“Exploring the Peloponnese” is Peter Sommer Travels’ second scheduled tour in Greece in 2018. This year, to give an impression of the experience, we are providing a diary of sorts on our blog, following last year’s precedents in Crete and the Dodecanese. Rather than describing every day in detail (you can check our itineraries on www.petersommer.com for that), every day we will pick one image we took that day, accompanied by some explanations and thoughts.
If you like the kind of literature that presents the past as a vast conspiracy, you might be aware of the phrase ‘Et in Arcadia ego’ – ‘I, too, am an Arcadia’, a reference to the central mountainous region of the Peloponnese, its bucolic splendour and a sense of an unspoilt rural life, the ‘I’ being death. It comes to us from the Roman poet Virgil and it is meant to be a reflection on how the realities of life, especially its finality, apply everywhere. Arcadia is chosen as the location because it was seen by the ancient Greeks and Romans as a region especially clear of (then-)modern corruption.
Arcadia is still special and still beautiful. It is still an untouched mountainous region of strange settlements and copious forests and occasional fields. Today, it is not just a literary trope, but a very real region of mountains, upland valleys, gorges and perching villages, an area that is geographically central, but socially, economically and in other terms remote. It is the core of the Peloponnese. We and our guests have spent last night and this one in a superb hotel in the mountain village/town of Dimitsana, set just above the gorge of the Lousios River, which we hear flowing every time we open our windows or enter our balconies.

■ **Material provided**
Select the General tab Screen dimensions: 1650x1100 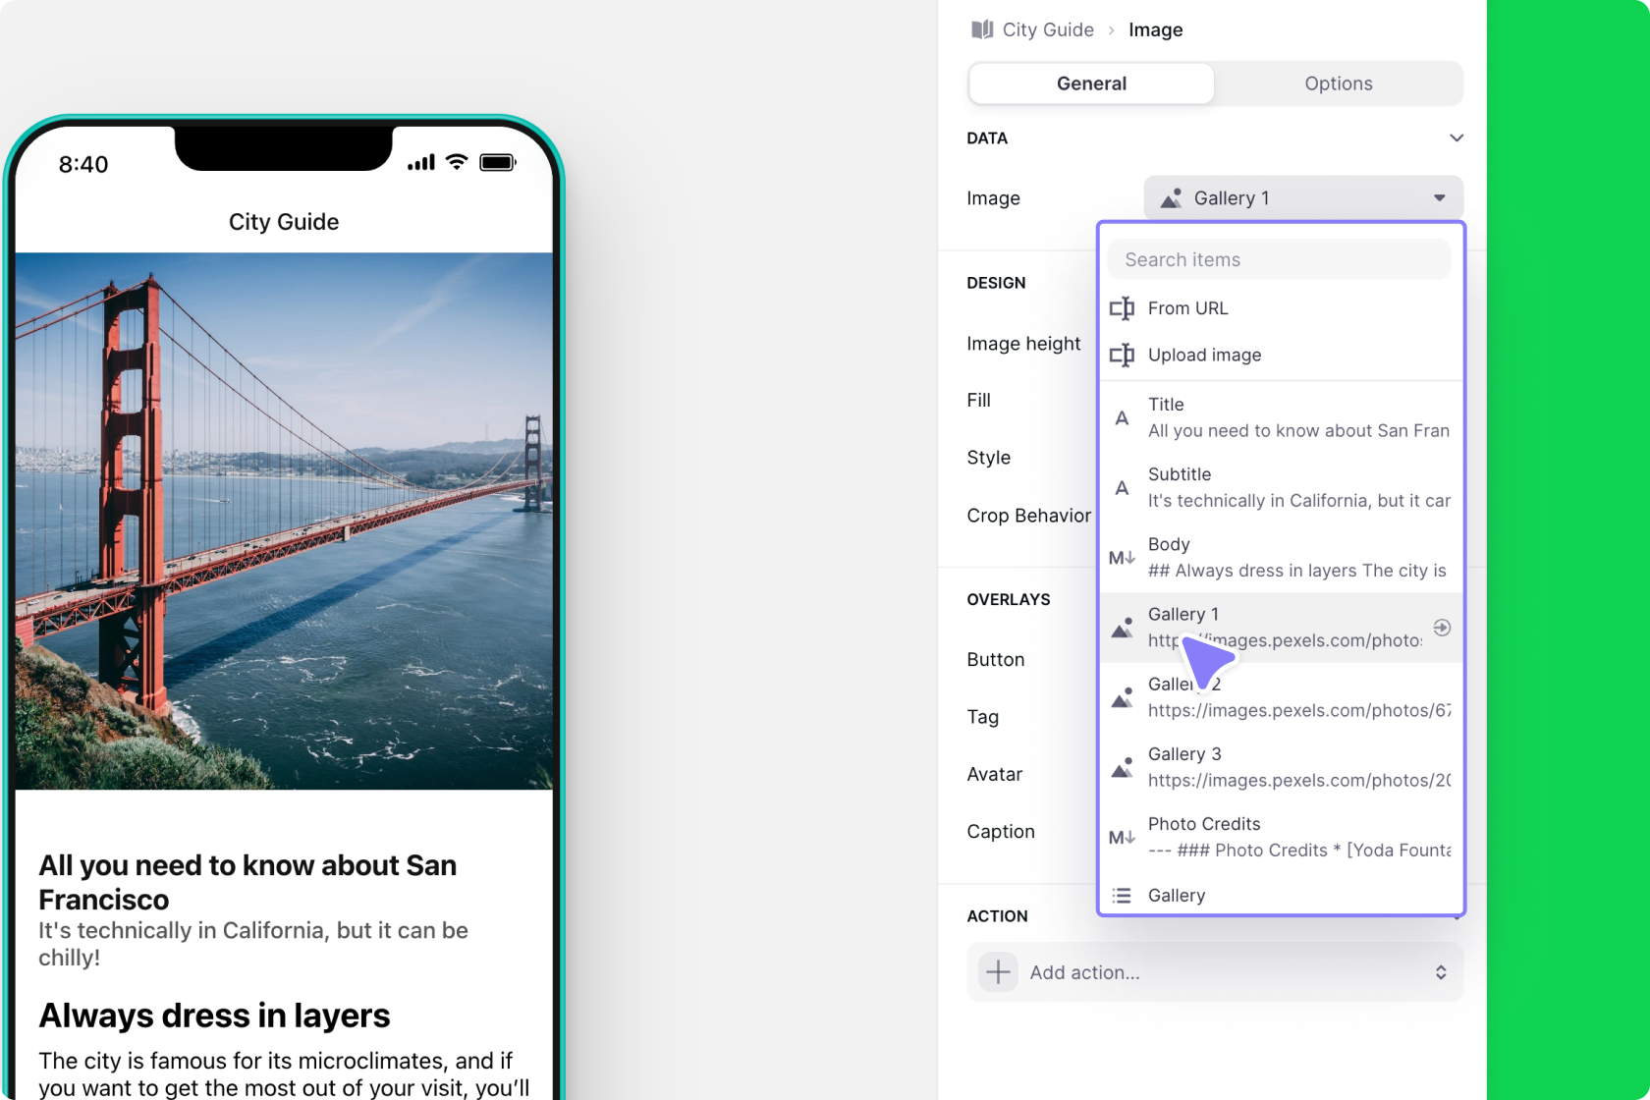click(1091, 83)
...
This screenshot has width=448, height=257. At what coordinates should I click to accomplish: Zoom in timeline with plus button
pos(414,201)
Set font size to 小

■ **Instructions**
A. Answer these questions using the Peloponnese diary text.
(i) Where does "Exploring the Peloponnese" fall among Peter Sommer Travels' scheduled tours in Greece in 2018?
(ii) Which Roman poet does the phrase "Et in Arcadia ego" come from?
(iii) In which mountain village/town are the group and their guests staying?
B. Reproduce the Peloponnese diary text from "If you like" down to "of (then-)modern corruption.".

■ **Solutions to the tasks**
A.
(i) It is the second scheduled tour.
(ii) Virgil.
(iii) Dimitsana.

B.
If you like the kind of literature that presents the past as a vast conspiracy, you might be aware of the phrase ‘Et in Arcadia ego’ – ‘I, too, am an Arcadia’, a reference to the central mountainous region of the Peloponnese, its bucolic splendour and a sense of an unspoilt rural life, the ‘I’ being death. It comes to us from the Roman poet Virgil and it is meant to be a reflection on how the realities of life, especially its finality, apply everywhere. Arcadia is chosen as the location because it was seen by the ancient Greeks and Romans as a region especially clear of (then-)modern corruption.